In applying those previous judgments, the court concluded that an appeal of the costs order was not within the scope of, and so barred by, section 68(4) of the Act, because:
- The purpose and policy reasons behind section 68(4) (and the equivalently worded section 67(4)) of the Act are to prevent delays and excessive costs. However, the court found that an appeal on the issue of the currency of costs awarded, would not have a “similar disruptive effect” as appealing a substantive decision on challenging an award. Thus, such policy reasons did not apply.
- The costs order was not a decision made under section 68 of the Act or by reference to any provision of the Act. It was made expressly under section 51 of the Senior Courts Act 1981 and Civil Procedure Rule Part 44.2(1). Costs were therefore ordered under a jurisdictional regime entirely separate and free-standing from that under the Act.
- Further, the decision on costs was not part of the process of determining the challenge under section 68 of the Act (similar to the Manchester City decision).
Thus, the court had jurisdiction in principle and granted P&ID permission to appeal.
The substantive issue on appeal
The substantive issue was significant in monetary terms.

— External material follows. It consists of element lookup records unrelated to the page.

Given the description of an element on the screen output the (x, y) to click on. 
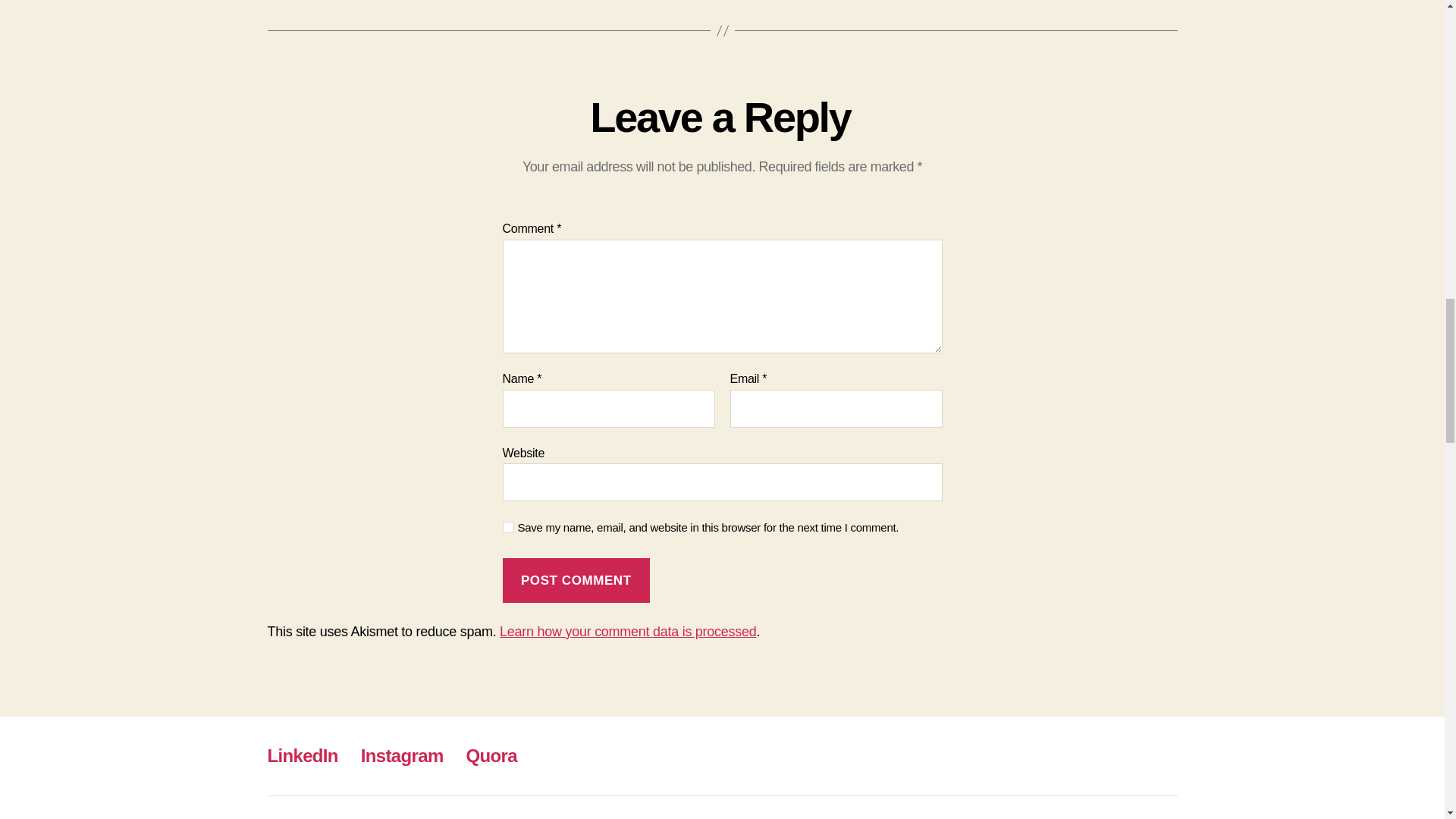
Post Comment (575, 579)
Instagram (402, 755)
yes (507, 527)
Learn how your comment data is processed (627, 631)
Post Comment (575, 579)
Quora (490, 755)
LinkedIn (301, 755)
Given the description of an element on the screen output the (x, y) to click on. 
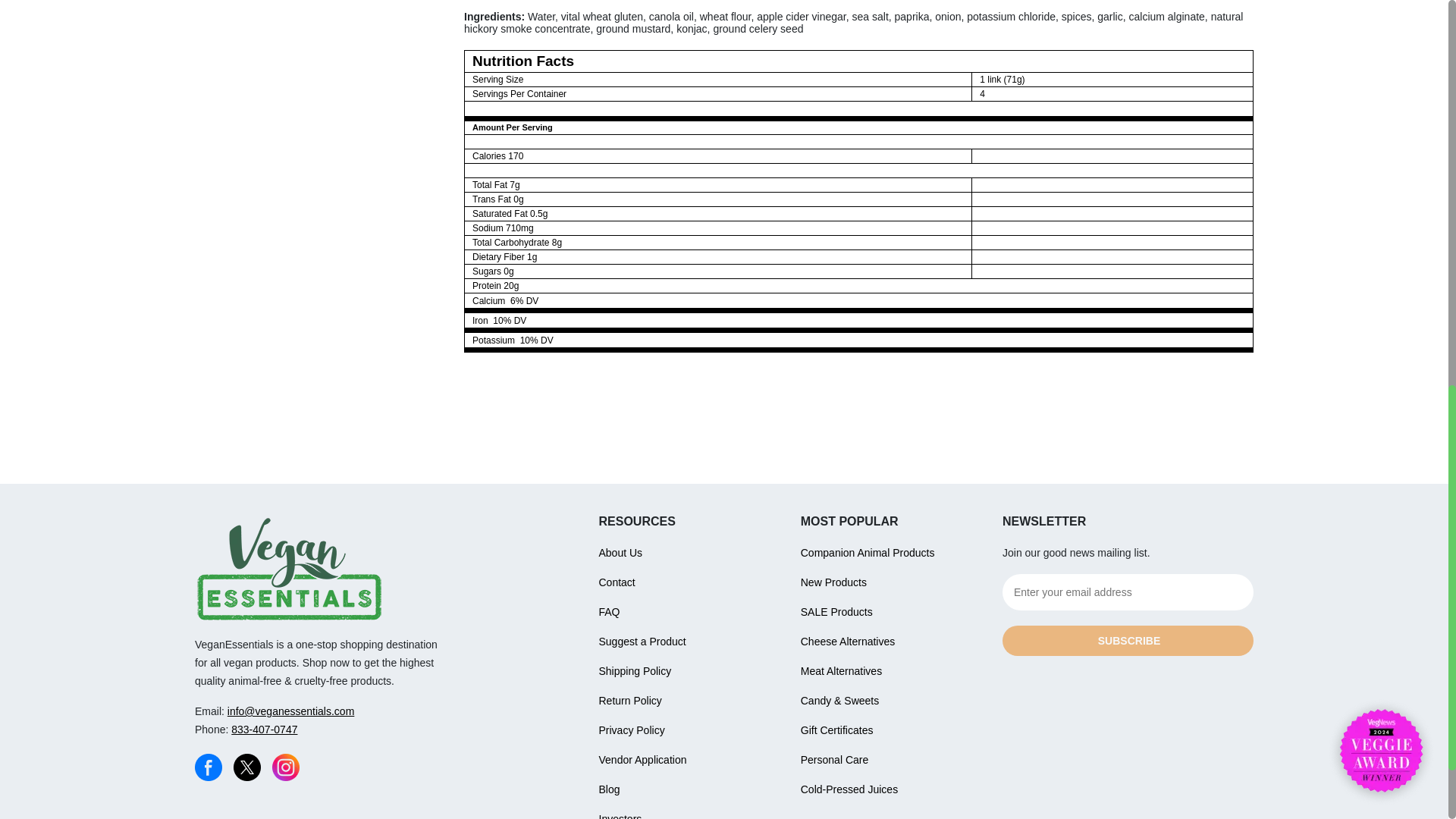
SUBSCRIBE (1128, 640)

P&ID was ordered to pay Nigeria’s costs in pounds sterling, the currency in which Nigeria had compensated its legal representatives. P&ID surmised that Nigeria would have needed to convert Nigerian naira into pounds sterling to make such payments. The costs were ordered in the sum of around £43m. Due to the significant depreciation of the Nigerian naira, P&ID calculated that such a sum would have cost Nigeria some 23bn naira, whereas at the present date, the equivalent sum was about 76bn naira. Thus, it is inferred, that P&ID considered Nigeria to benefit from a windfall.
The court considered this substantive issue by reference to the decision in Cathay Pacific Airlines Ltd. v Lufthansa Technik AG [2019] EWHC 715 (Ch). There, an award of costs was regarded as a statutory indemnity, designed to compensate a party against the loss suffered. Therefore, the costs should be in a currency that most truly reflects such loss.
While the court agreed that an award of costs is a form of statutory indemnity, it disagreed that the indemnity should be viewed as one compensating a party for loss. Rather, it is an indemnity against the liability the recipient party incurred to its lawyers.
As Nigeria had been invoiced and had incurred a corresponding liability to its lawyers and had paid those invoices in pounds sterling, it was proper that Mr Justice Robin Knowles CBE awarded costs in that currency. P&ID’s appeal was dismissed.
Comment
While the decision on the substance of the appeal may be less surprising to most, the Court of Appeal accepting jurisdiction on the matter in the first place may be more controversial for some. It remains to be seen how the boundaries of the test for what falls inside and outside the express limits on the rights of appeal in the context of award challenges are applied.
Arguably, this decision and the prior three decisions of the Court of Appeal do not draw clear lines of demarcation. For now, arbitration practitioners and their clients are well advised to continue to consider the issue carefully.